Joar Skalse comments on Towards Guaranteed Safe AI: A Framework for Ensuring Robust and Reliable AI Systems

Joar Skalse 24 May 2024 15:37 UTC
1 point
0
I’m not so convinved of this. Yes, for some complex safety properties, the world model will probably have to be very smart. However, this does not mean that you have to model everything—depending on your safety specification and use case, you may be able to factor out a huge amount of complexity. We know from existing cases that this is true on a small scale—why should it not also be true on a medium or large scale?
For example, with a detailed model of the human body, you may be able to prove whether or not a given chemical could be harmful to ingest. This cannot be done with current tools, because we don’t have a detailed computational model of the human body (and even if we did, we would not be able to use it for scaleable inference). However, this seems like the kind of thing that could plausibly be created in the not-so-long term using AI tools. And if we had such a model, we could prove many interesting safety properties for e.g. pharmacutical development AIs (even if these AIs know many things that are not covered by this world model).
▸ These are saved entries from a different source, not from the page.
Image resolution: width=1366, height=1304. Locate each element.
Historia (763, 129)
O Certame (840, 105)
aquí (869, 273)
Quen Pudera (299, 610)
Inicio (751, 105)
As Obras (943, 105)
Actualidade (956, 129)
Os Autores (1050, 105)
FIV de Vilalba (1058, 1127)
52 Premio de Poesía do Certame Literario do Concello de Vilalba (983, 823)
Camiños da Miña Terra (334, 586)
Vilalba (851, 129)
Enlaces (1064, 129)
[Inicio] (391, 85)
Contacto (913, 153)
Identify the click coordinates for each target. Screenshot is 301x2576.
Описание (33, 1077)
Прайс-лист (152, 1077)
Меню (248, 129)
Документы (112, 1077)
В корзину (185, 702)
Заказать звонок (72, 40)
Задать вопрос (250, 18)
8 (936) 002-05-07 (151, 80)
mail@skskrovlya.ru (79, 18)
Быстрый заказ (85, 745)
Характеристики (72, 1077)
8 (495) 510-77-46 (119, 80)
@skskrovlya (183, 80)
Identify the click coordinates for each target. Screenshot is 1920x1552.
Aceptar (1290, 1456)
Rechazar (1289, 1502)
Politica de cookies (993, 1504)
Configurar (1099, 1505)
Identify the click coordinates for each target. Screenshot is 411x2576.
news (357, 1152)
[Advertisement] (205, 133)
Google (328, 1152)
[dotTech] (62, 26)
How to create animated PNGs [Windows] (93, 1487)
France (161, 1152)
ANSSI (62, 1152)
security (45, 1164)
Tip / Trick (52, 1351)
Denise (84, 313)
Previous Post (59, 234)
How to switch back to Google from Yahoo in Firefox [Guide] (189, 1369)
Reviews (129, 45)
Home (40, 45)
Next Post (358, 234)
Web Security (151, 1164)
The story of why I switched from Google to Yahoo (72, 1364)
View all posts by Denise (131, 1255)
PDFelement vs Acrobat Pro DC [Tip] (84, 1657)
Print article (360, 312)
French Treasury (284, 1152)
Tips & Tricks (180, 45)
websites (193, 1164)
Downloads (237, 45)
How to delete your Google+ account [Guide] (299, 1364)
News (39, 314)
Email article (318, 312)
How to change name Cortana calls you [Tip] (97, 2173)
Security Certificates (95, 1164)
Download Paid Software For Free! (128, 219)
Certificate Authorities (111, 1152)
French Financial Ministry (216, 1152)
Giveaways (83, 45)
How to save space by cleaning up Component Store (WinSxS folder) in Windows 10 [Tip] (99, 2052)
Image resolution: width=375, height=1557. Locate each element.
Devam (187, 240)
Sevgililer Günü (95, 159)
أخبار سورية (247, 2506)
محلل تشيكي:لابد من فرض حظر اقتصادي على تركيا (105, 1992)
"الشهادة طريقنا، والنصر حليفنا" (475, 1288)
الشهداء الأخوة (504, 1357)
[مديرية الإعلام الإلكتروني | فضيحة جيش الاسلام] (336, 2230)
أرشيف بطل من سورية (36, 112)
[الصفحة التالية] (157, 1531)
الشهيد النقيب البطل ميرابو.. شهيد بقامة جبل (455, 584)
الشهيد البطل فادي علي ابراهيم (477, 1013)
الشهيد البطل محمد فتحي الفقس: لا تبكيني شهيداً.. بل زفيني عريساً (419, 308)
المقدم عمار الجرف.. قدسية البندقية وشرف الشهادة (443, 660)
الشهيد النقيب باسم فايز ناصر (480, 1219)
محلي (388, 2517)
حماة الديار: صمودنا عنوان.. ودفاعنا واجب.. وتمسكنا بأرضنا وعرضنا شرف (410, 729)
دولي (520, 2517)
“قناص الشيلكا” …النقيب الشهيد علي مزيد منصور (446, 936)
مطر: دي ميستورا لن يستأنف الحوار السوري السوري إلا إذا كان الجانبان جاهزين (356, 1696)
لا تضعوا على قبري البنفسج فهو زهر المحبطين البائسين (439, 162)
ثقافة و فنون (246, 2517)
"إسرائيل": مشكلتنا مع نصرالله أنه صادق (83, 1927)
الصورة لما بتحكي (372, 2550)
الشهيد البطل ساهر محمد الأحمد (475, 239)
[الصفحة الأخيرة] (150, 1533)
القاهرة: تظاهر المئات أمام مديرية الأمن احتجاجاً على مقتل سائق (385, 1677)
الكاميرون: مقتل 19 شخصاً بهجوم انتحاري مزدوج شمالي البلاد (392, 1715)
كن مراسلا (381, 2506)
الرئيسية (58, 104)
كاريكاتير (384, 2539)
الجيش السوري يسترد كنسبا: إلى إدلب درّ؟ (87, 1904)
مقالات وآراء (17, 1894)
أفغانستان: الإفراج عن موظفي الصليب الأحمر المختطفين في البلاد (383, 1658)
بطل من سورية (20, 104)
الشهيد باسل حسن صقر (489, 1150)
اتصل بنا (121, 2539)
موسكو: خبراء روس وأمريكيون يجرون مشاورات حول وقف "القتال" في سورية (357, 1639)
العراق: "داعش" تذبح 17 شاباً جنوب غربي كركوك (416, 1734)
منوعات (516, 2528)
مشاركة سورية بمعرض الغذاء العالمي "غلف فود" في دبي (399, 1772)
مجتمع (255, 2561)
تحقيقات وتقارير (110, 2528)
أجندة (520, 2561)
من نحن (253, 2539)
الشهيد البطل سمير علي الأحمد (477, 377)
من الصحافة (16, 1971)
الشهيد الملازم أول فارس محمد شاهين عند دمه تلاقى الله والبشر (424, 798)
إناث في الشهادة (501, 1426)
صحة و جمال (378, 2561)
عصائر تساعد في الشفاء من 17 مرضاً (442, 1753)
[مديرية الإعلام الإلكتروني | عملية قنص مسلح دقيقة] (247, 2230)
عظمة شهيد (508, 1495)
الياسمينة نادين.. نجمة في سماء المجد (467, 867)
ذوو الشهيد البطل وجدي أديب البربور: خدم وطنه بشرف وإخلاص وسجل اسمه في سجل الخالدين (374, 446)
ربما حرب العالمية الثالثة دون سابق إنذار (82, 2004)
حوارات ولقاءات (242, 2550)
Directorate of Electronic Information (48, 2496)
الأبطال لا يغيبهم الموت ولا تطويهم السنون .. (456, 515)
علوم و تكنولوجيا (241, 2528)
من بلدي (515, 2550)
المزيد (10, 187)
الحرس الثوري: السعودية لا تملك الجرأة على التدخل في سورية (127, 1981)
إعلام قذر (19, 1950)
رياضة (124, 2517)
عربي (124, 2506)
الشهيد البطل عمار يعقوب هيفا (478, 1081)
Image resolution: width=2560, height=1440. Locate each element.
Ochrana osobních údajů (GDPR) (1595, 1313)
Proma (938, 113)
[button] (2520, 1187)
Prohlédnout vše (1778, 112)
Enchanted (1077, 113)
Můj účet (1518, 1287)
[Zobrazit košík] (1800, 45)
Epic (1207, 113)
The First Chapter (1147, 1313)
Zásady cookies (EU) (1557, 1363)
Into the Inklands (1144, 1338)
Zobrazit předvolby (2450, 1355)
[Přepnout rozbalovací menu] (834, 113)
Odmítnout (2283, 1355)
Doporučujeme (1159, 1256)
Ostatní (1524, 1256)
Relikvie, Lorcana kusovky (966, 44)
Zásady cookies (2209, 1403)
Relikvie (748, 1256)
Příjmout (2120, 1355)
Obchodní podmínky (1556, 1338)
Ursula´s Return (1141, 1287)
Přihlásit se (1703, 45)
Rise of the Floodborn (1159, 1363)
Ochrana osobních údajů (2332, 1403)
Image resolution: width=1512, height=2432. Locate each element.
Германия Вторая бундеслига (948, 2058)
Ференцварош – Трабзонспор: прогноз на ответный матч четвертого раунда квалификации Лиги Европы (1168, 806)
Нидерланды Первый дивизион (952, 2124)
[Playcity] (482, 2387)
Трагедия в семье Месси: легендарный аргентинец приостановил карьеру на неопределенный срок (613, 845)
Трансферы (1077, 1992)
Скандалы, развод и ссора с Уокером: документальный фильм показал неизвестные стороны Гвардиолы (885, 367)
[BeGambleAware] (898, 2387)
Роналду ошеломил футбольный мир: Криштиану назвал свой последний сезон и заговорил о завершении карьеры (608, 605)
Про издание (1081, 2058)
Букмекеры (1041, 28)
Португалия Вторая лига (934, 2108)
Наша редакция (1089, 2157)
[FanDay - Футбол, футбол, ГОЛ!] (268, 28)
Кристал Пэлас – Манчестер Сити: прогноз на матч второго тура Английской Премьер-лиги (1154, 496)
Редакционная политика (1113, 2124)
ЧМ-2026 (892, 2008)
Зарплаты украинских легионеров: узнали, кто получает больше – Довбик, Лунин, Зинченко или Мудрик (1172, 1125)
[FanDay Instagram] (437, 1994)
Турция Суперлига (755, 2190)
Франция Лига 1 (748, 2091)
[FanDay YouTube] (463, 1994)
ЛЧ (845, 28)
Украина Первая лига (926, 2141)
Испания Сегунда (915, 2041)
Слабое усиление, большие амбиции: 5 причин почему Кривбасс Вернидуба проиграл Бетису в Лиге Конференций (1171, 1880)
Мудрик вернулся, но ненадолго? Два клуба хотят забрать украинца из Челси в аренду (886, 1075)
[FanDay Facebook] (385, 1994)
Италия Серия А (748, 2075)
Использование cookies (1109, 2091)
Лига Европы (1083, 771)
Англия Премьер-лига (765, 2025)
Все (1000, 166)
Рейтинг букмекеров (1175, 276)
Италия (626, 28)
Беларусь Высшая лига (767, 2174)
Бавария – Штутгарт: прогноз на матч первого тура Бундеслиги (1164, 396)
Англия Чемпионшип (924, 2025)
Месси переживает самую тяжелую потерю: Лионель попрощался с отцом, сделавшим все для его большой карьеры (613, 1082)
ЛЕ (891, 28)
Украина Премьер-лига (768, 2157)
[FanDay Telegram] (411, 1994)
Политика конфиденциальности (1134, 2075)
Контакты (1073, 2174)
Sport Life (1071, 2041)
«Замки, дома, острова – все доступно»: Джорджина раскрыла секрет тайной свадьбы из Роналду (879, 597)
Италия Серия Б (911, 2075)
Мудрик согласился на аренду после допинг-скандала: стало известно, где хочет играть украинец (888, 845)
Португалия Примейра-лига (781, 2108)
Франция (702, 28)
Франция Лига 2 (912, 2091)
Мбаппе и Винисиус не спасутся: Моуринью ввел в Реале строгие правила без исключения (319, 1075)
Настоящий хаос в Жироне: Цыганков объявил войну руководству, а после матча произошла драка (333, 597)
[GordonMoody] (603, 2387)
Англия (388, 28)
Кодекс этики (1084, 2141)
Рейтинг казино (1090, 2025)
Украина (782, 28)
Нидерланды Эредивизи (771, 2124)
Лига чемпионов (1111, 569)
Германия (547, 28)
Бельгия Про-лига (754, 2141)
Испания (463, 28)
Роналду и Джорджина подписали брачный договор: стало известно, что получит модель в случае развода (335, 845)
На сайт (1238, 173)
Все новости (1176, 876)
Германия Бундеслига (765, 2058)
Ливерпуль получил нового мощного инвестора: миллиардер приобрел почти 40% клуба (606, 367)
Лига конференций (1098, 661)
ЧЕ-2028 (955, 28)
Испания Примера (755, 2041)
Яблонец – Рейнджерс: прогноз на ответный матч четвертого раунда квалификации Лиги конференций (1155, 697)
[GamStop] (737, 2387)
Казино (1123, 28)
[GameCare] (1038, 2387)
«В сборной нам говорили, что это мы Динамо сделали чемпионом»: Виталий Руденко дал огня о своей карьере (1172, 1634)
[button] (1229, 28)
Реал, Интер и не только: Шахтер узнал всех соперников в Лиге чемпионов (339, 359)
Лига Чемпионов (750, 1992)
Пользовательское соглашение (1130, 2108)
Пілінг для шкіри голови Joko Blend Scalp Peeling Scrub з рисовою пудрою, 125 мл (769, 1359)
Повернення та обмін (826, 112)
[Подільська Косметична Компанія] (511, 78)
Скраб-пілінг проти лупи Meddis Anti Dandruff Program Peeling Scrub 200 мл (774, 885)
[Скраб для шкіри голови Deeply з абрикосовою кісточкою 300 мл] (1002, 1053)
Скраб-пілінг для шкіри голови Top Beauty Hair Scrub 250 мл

Suppose you had a world model which was as smart as GPT-3 (but magically interpretable). Do you think this would be useful for something?
I think that would be extremely useful, because it would tell us many things about how to implement cognitive algorithms. But I don’t think it would be very useful for proving safety properties (which I assume was your actual question). GPT-3′s capabilities are wide but shallow, but in most cases, what we would need are capabilities that are narrow but deep.